Consequence: If the rendered Authentication section really does end where the scrape ends, a developer running through the Quick Start verbatim hits the first request, gets a 401, and has to leave the docs to figure out account creation. Agents that resolve placeholders by pattern-matching YOUR_API_KEY against environment variables will not know which env var to look for.

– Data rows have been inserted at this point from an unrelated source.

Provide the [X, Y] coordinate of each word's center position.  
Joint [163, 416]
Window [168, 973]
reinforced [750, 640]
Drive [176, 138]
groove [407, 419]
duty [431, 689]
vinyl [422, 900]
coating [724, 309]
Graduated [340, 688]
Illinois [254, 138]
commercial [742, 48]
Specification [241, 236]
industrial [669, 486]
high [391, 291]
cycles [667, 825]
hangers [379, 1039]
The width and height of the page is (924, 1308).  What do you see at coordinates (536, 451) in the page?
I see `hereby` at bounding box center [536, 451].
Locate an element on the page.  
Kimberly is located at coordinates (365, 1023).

The fix: Verify the live page first. If the section truly stops there, add a 3-line "Get your API key" subsection: where to sign up, where in the dashboard to find/create the key, the recommended env var (AGENTPHONE_API_KEY), and rotation/expiration behavior. If a key prefix exists (ap_live_…), document it so agents can validate before sending.
What they do well
- llms.txt is present and well-structured; OpenAPI is published in both JSON and YAML, so agents have a real chance at code generation.
- The Calls guide has explicit, useful operational specifics — 30-second voice webhook timeout (configurable 5–120s), 30-second web token TTL, the silence/hangup default — that are exactly the kind of numbers most voice APIs hide.
- The 10DLC compliance constraint for outbound SMS is called out up front in the Phone numbers guide, so developers don't discover it in production.
Top 3 recommendations
- Pick one casing convention and migrate, end-to-end. The three-dimensional drift — snake_case path params, camelCase bodies, snake_case
/v1/messages— is the single most agent-hostile thing in the surface. It will silently break copy-paste integrations and SDK generators. - Get every prose enum into the OpenAPI spec. Start with
reaction, thenvoiceMode,modelTier,sttMode,denoisingMode,action. The spec is what agents and SDK generators read. - Reconcile the Create Agent guide and schema with reality. Add
voice,systemPrompt,ambientSound,maxSilenceMsto the guide table, resolve thedescriptionrequired-but-unsettable mystery onAgentResponse, and fix the literal{agent_id}placeholder in the Quick Start so the very first integration attempt actually works.